__Required task A__
According to the court judgment, why was Judge Hooper unable to view the ABE interview of A?
__Required task B__
Condense the paragraph of the court judgment that begins "Everyone agrees that in the absence" into a short bulleted list that keeps its main facts.
__Required task C__
Write the next part of the court judgment, starting after its final sentence.

7. Coming to the central issues in this application, when the parties came before Judge Hooper on 29 August 2013, it was for the purpose of a further case management hearing at which the question whether A would give oral evidence was to be decided.  The transcript makes it very plain that Judge Hooper was fully listed to undertake what appears to have been a complex civil trial over more than one day.  He clearly did not have the time, nor had he the preparation time, to assimilate the materials in this case.  He said so.  He was unable to view the ABE interview of A because the technology was not available in the court.  This court has considerable sympathy with the predicament in which he found himself. 
 
8. Everyone agrees that in the absence of a transcript of that interview, a viewing of the DVD was essential.  The judge could not do justice to the interests of the child L and have regard to the interests of A in accordance with section 44 of the Children and Young Persons Act 1933 without viewing the DVD.  Furthermore, without a consideration of that material, the judge could not apply the guidance given in Re W [2010] UKSC 12, which is helpfully expanded by the Family Justice Council in the "Guidelines in relation to children giving evidence in family proceedings" (December 2011).
 
9. The only consideration that the judge relied upon to decide that A should not give oral evidence or be cross?examined was a social work report on the child that said he was distressed.  Given the obvious failings of that document, both in relation to the unquestioning stance taken by its author relating to A's evidence and the fact that many if not all of the questions to be addressed on such an application could not be so from that report, I would venture to suggest that the report was almost useless. 
 
10. The children's guardian has very helpfully, if I may say so, identified all relevant issues that needed to be considered on the facts of this case and it remains clear that a court making that decision must have regard to the evidence itself - that is the DVD and its transcript - in the context of the other evidence filed and to be filed.  We very much hope that that is an exercise which can be undertaken before Judge Rundell either this Friday when an issues resolution hearing is listed or at a subsequent adjourned date in his discretion.
 
11. The appeal in relation to the judge's determination that A should not give evidence is not opposed, and on the basis that there was a clear procedural irregularity I would give permission for this appeal, allow it and set aside that order.

__Data listing__

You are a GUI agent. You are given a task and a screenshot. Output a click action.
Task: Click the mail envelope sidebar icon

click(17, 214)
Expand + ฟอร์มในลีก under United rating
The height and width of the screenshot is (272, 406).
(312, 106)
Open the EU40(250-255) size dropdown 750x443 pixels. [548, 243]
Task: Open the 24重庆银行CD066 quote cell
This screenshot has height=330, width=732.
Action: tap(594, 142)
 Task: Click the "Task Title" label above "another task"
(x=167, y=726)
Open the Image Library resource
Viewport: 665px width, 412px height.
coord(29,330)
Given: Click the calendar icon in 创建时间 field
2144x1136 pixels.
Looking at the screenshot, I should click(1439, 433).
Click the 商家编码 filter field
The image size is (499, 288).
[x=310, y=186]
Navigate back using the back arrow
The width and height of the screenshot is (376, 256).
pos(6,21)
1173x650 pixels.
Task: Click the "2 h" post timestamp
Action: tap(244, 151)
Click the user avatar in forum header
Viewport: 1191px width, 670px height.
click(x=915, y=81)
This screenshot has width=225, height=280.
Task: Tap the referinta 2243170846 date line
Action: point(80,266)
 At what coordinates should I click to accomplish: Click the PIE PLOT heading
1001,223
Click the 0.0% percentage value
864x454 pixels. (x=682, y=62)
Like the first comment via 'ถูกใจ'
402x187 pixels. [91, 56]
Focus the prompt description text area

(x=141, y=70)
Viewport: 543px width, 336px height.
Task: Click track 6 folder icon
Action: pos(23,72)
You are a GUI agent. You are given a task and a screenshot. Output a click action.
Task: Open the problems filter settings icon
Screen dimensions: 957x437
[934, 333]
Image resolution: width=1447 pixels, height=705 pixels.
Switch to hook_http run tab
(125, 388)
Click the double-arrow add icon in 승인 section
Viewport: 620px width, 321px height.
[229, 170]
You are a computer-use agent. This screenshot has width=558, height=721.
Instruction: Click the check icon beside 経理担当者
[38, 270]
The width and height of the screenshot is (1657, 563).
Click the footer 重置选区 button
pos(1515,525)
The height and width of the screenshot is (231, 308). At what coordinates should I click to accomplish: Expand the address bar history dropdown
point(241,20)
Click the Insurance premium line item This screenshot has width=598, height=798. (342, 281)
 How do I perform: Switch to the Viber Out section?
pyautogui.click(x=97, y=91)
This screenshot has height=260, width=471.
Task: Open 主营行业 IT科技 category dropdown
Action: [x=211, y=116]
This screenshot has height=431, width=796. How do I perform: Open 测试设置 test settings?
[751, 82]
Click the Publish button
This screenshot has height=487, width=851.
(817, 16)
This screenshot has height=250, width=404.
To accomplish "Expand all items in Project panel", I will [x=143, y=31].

__Expected answer A__
The technology was not available in the court.

__Expected answer B__
- With no transcript of the interview, viewing the DVD was essential.
- Without viewing it, the judge could not do justice to the interests of the child L or have regard to A's interests under section 44 of the Children and Young Persons Act 1933.
- Without considering that material, the judge also could not apply the guidance in Re W [2010] UKSC 12, which the Family Justice Council expanded in its December 2011 "Guidelines in relation to children giving evidence in family proceedings."

__Expected answer C__
12. Judge Hooper suggested that the Family Justice Council's guidelines did not face up to the reality of the case management of family proceedings in a busy court.  With regret, while I sympathise with his call for a system that provides for collective proportionality (that is a mechanism for effective access to justice for all in order that individual proportionality, that is access to justice in the individual case, can be effective) I do not agree with his conclusion.  The case needed robust case management in accordance with Practice Direction 12A and the overriding objective.  It required time to make appropriate case management directions, and the judge needed time to consider the key issues and the evidence.  If that time was not made available by the administrative authorities in the court, then an appropriate request could and should have been made to the Designated Family Judge or the Family Division Liaison Judge to obtain the same.
 
13. The second element of the application before us is the judge's refusal to give directions relating to the disclosure of a limited number of source documents, the recording of the detail of the allegations made by A against his sister.  They are an email from a teacher to her Vice Principal; the notes of interview of A on 6 March 2013 by the teacher and the Vice Principal; the police referral record as a consequence of that interview; and social work records relating to what was referred to a social worker that led to A's ABE interview on 8 March 2013. 
 
14. There could have been no basis for these essential source documents not being disclosed.  They were necessary to any fair process of cross?examination, both in the family court and in the criminal court and/or the consideration of the weight to be attached to A's allegations.  Their disclosure entailed neither any significant cost nor delay; their disclosure should have been directed.  Disclosure is effectively agreed before this court and the local authority have already gone some way to providing it voluntarily through a social work statement.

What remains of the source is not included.